Avec le temps, nous nous attendons à ce que les enjeux JEDI et les droits humains convergent dans l’écosystème du développement durable. Mais pour l’instant, nous les considérons comme distinctes malgré leurs liens conceptuels.
ENCART SUR LA FRANCE
La diligence raisonnable : un pas de plus pour la France et l’Europe
La France fait partie des pays en avance sur la question de la diligence raisonnable en matière de droits humains. Depuis 2017, elle est dotée d’une loi sur le devoir de vigilance qui oblige les grandes entreprises françaises à repérer les risques graves sur les droits humains et l’environnement, et à mettre en place des mesures pour les prévenir et y répondre. Cette responsabilité concerne non seulement leurs propres activités, mais aussi celles de leurs filiales et de leurs partenaires au travers de la chaîne d’approvisionnement, partout dans le monde.

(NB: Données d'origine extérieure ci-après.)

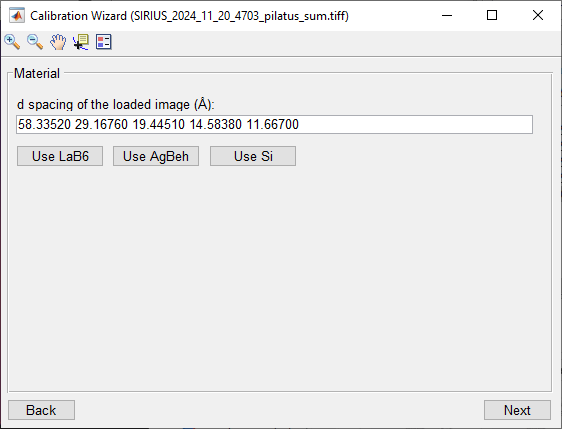Proceed with the Next button
Screen dimensions: 562x429
[517, 410]
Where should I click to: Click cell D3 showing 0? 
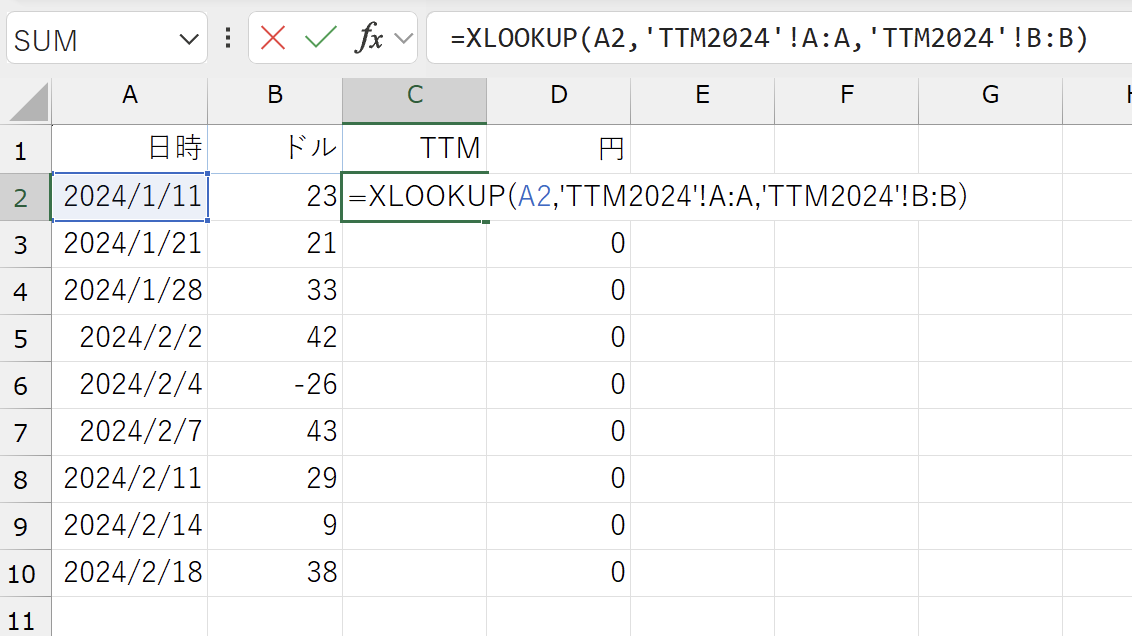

Cette approche pionnière, avec la loi LkSG allemande, a notamment inspiré les récentes évolutions au niveau européen à travers la Directive sur le devoir de diligence des entreprises en matière de durabilité (CSDDD). Initialement ambitieuse, cette directive visait à harmoniser et renforcer le cadre de la diligence raisonnable à travers l’Europe. Cependant, l’Union européenne, dans une volonté d’alléger le fardeau administratif et de renforcer la compétitivité des entreprises, a récemment proposé des modifications via le paquet législatif “Omnibus”, dévoilé le 26 février 2025. Si l’Omnibus prévoit de revoir à la baisse certaines exigences de la CSDDD, le texte est toujours aujourd’hui en discussion et les modifications n’ont pas encore été définitivement adoptées au niveau européen.
Aussi, bien que ces textes européens et français permettent de définir un socle important, les nouveaux standards B Corp vont plus loin dans plusieurs domaines concernant les droits humains. Les entreprises micro, petites et moyennes, qui ne sont pas aujourd’hui couvertes par ces lois, sont invitées dans le cadre de la certification B Corp à structurer une démarche volontaire : prendre des engagements publics, identifier leurs impacts potentiels, ou encore mettre en place des mécanismes de réclamation. Par ailleurs, les grandes entreprises, quant à elles, doivent aller au-delà du cadre légal en étendant leur vigilance à leurs clientèle et à leurs investisseurs, en intégrant des considérations sur les salaires équitables et en s’engageant activement avec leurs fournisseurs sur les enjeux prioritaires.